-- Text --
╔══

Reprocessing task structure
1/11/2012 Under Construction
TASK FUNCTION
Task Overview
Each Fermi data run corresponds to a single top-level stream of this task. The task structure is fairly simple, with various short bookkeeping steps, and two 'heavy lifters': processClump.py runs Gleam; 'mergeClumps.py' merges run fragments and produces any final data products. Depending on the task configuration, these two job steps may be substantial (xlong queue) or trivial (short queue).
To date, general reprocessing has been done with two independent and sequential pipeline tasks. The first task runs Gleam and produces all desired ROOT files. The second task reads in MERIT files and produces all desired FITS files. This task separation is done to better match the needs of a reprocessing life-cycle most efficiently: development, validation, and resource management while the tasks are running. It also avoids a certain amount of unnecessary job duplication when rollbacks are necessary.
top-level stream |
sub-stream |
type |
primary function |
|
---|---|---|---|---|
setupRun |
|
py |
|
|
createClumps |
|
jy |
|
|
|
processClump |
py |
|
|
|
clumpDone |
jy |
|
|
setupMerge |
|
jy |
|
|
mergeClumps |
|
py |
|
|
runDone |
|
jy |
|
|
Task Details
setupRun.py
- read & parse 'runList' file
- identify run# and input files for this stream
- calculate #clumps (substreams in subtask)
- create env-vars for subtask
createClumps.jy
- read env-vars
- create task-level pipeline-vars for subTask
- create subStreams (with pipeline-var list)
[subtask] processClump.py (all parallel analysis processing)
- unpack pipeline-vars (as env-vars)
- define skipEvents/lastEvent for Gleam
[limit # events processed]
infile staging [disabled]
infile slicing (skimmer) [disabled]
- infile env-vars for Gleam
- construct output filenames
- output file staging
- set output file env-vars for Gleam
- prepare .rootrc
- select and stage-in FT2 file
- (Gleam setup)
- select jobOptions file and customize
- Run Gleam
- (SVAC setup)

╚══

-- Extracted data --
╔══

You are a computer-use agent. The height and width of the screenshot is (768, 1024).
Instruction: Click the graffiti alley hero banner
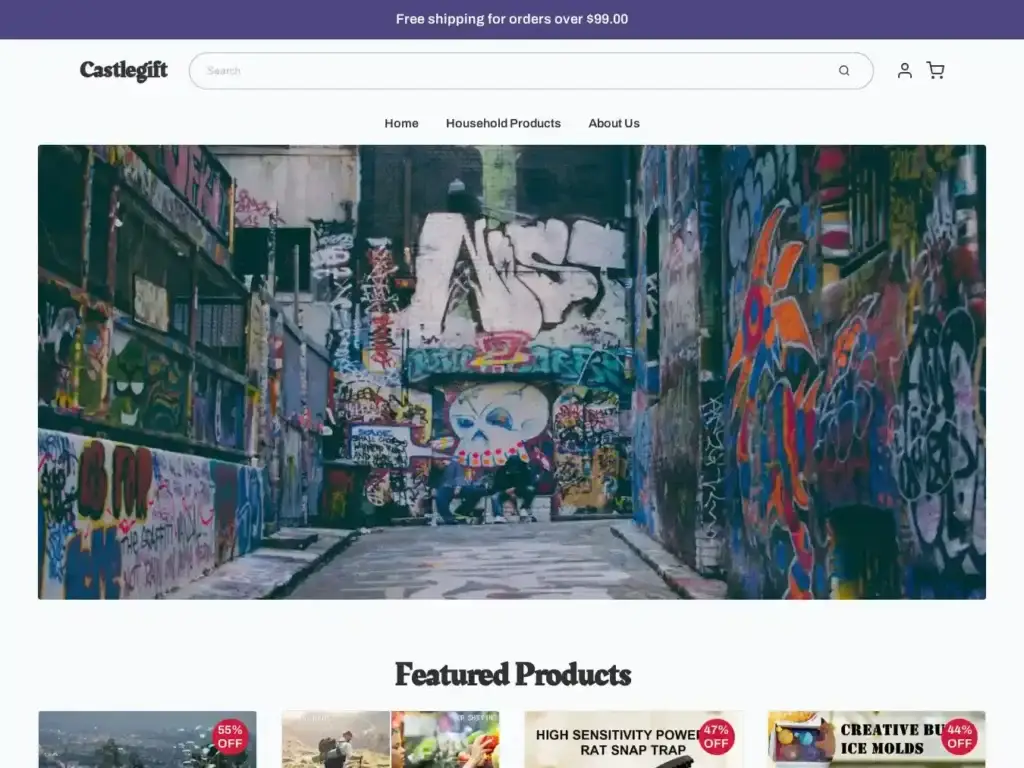(512, 372)
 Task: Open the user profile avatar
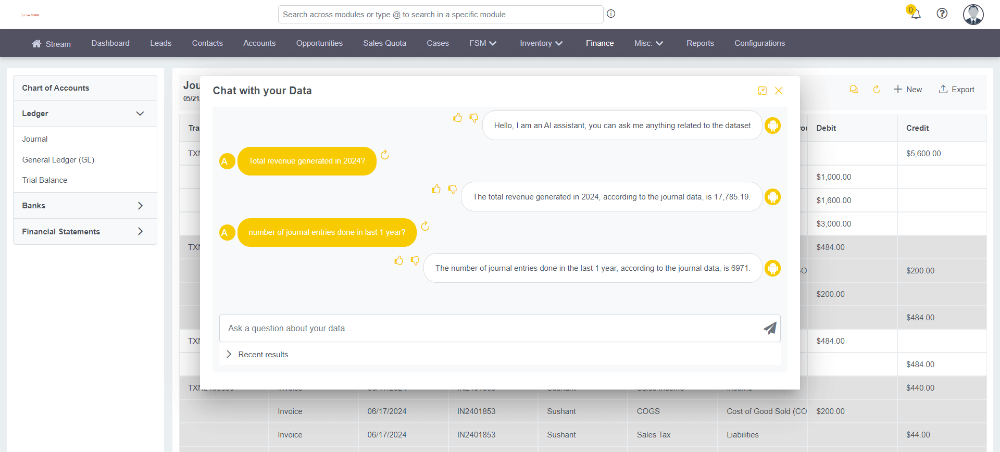click(973, 14)
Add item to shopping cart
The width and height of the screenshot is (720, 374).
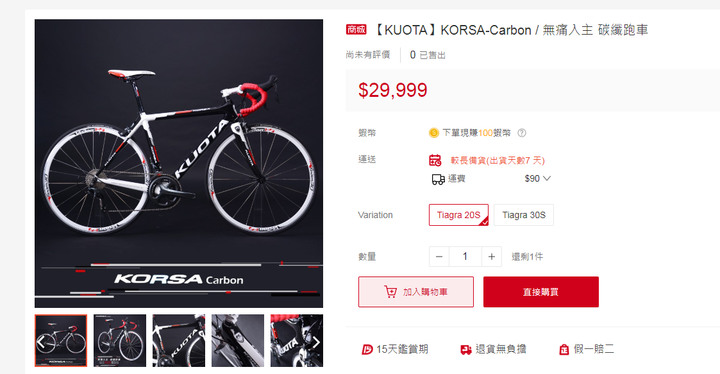416,292
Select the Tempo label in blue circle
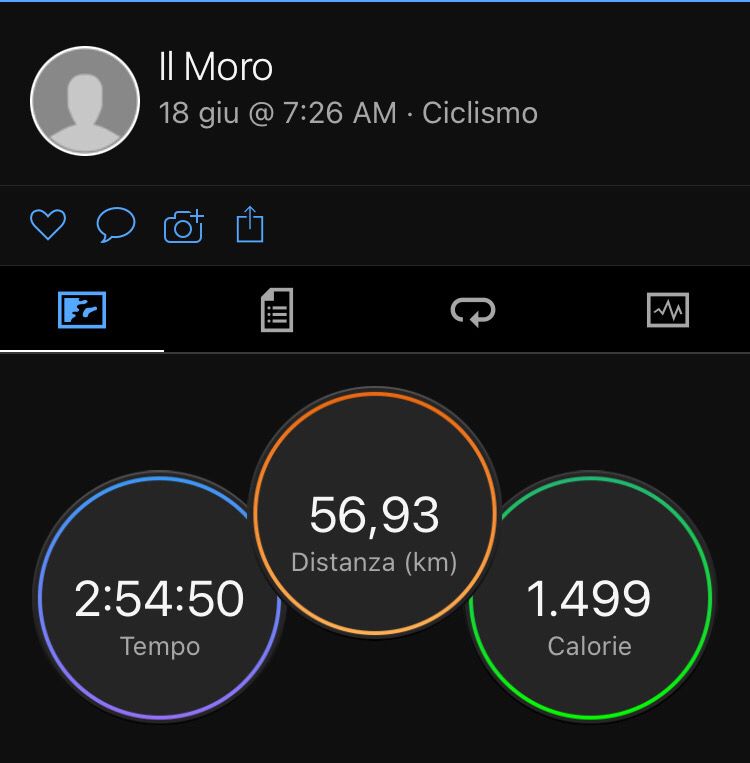The image size is (750, 763). tap(160, 647)
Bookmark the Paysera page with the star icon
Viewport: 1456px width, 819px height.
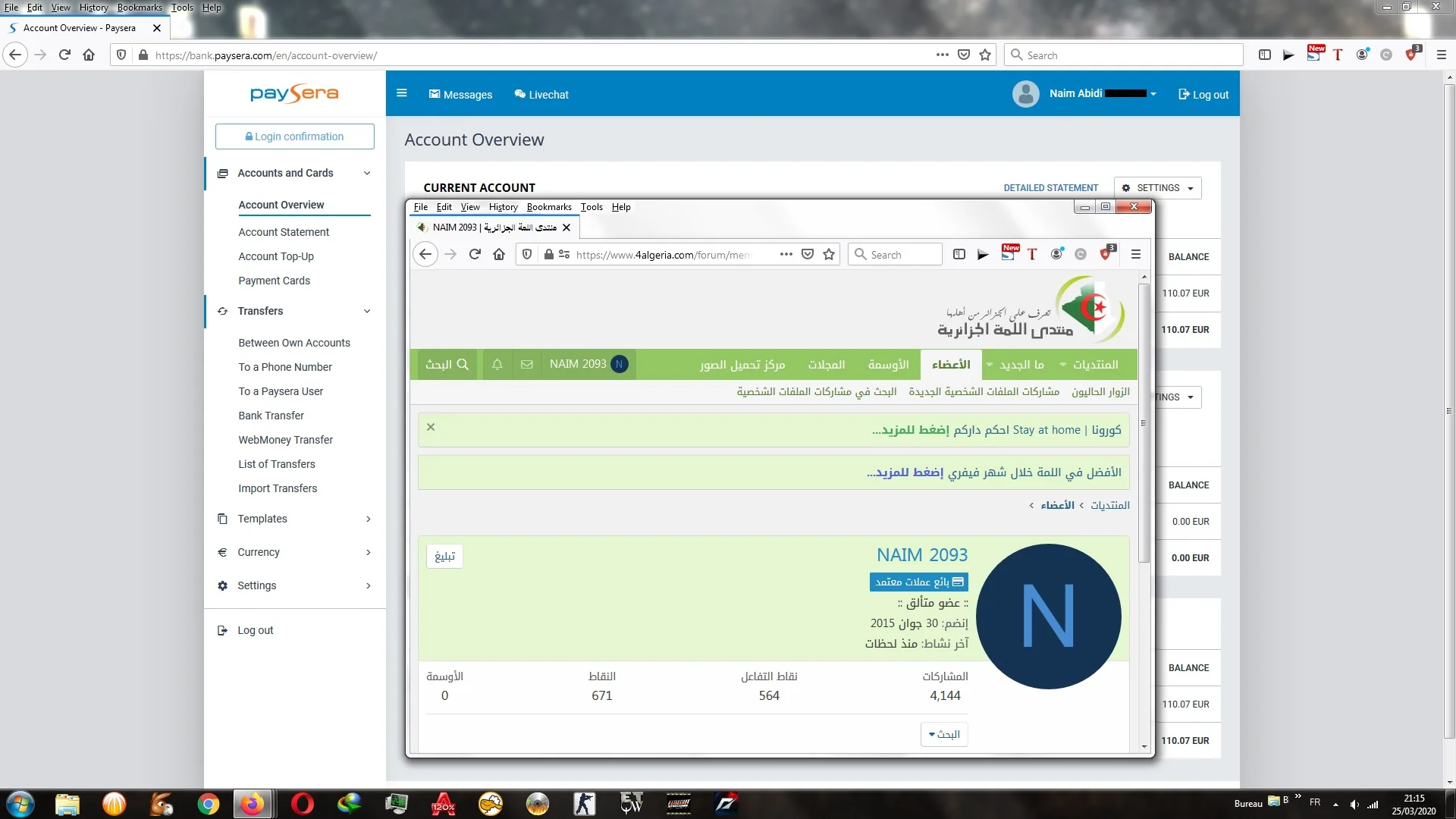(x=985, y=55)
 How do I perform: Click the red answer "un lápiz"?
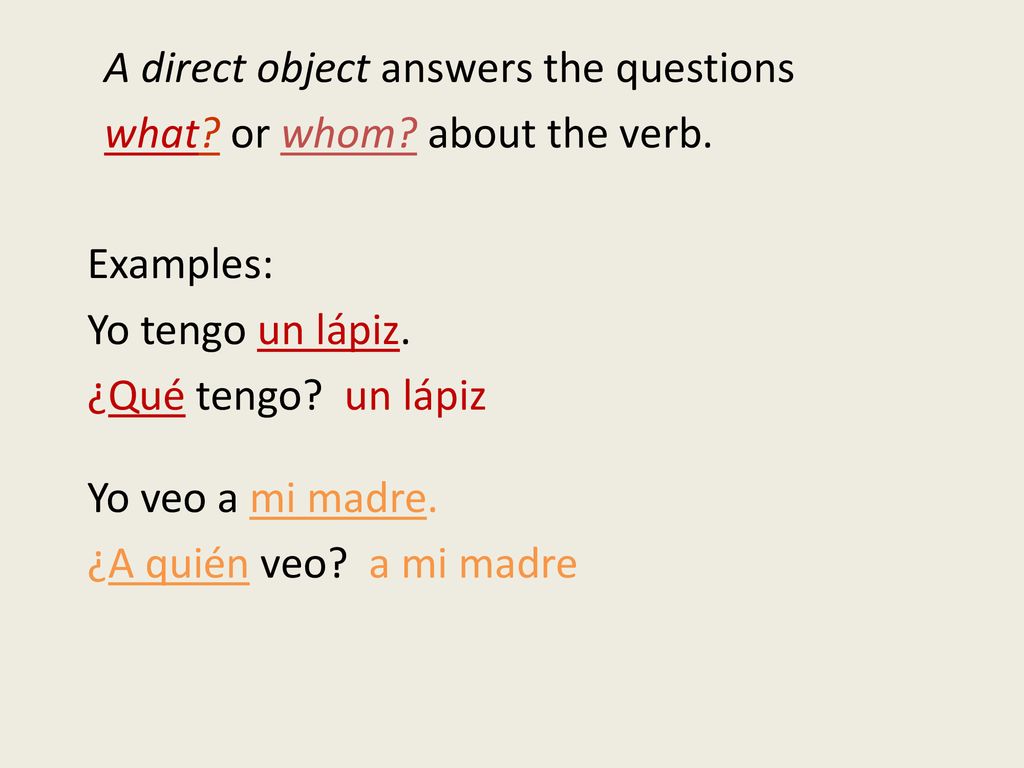click(x=415, y=396)
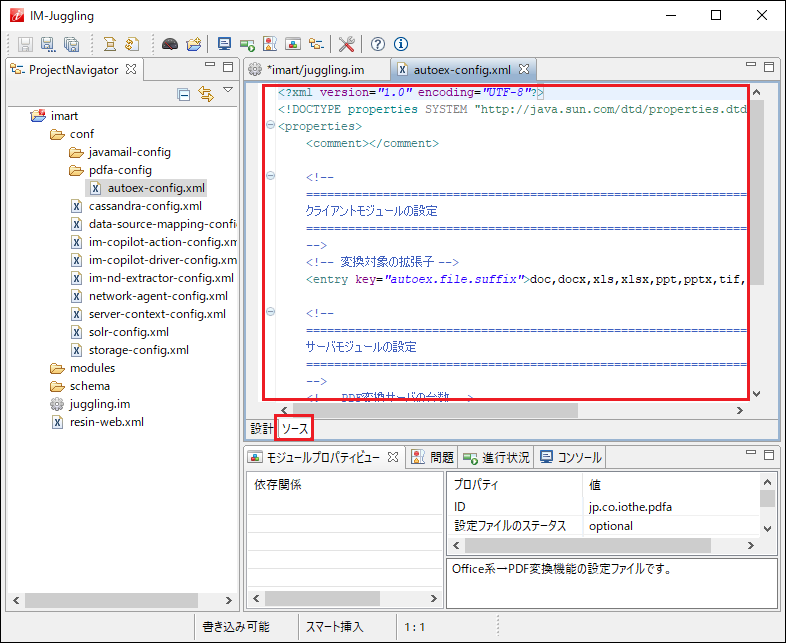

╚══

-- Objectives --
- A) Reproduce the stretch of the reprocessing task page from "[subtask] processClump.py (all" through "- (Gleam setup)", copying it word for word.
- B) Format the lines of the entries as a JSON list of strings, one string per line, omitting blank lines and the pictures.

-- Responses to the tasks --
- A)
[subtask] processClump.py (all parallel analysis processing)
- unpack pipeline-vars (as env-vars)
- define skipEvents/lastEvent for Gleam
[limit # events processed]
infile staging [disabled]
infile slicing (skimmer) [disabled]
- infile env-vars for Gleam
- construct output filenames
- output file staging
- set output file env-vars for Gleam
- prepare .rootrc
- select and stage-in FT2 file
- (Gleam setup)

- B)
[
  "You are a computer-use agent. The height and width of the screenshot is (768, 1024).",
  "Instruction: Click the graffiti alley hero banner",
  "(512, 372)",
  " Task: Open the user profile avatar",
  "click(973, 14)",
  "Add item to shopping cart",
  "The width and height of the screenshot is (720, 374).",
  "416,292",
  "Select the Tempo label in blue circle",
  "The image size is (750, 763). tap(160, 647)",
  "Bookmark the Paysera page with the star icon",
  "Viewport: 1456px width, 819px height.",
  "(x=985, y=55)",
  " How do I perform: Click the red answer \"un lápiz\"?",
  "click(x=415, y=396)"
]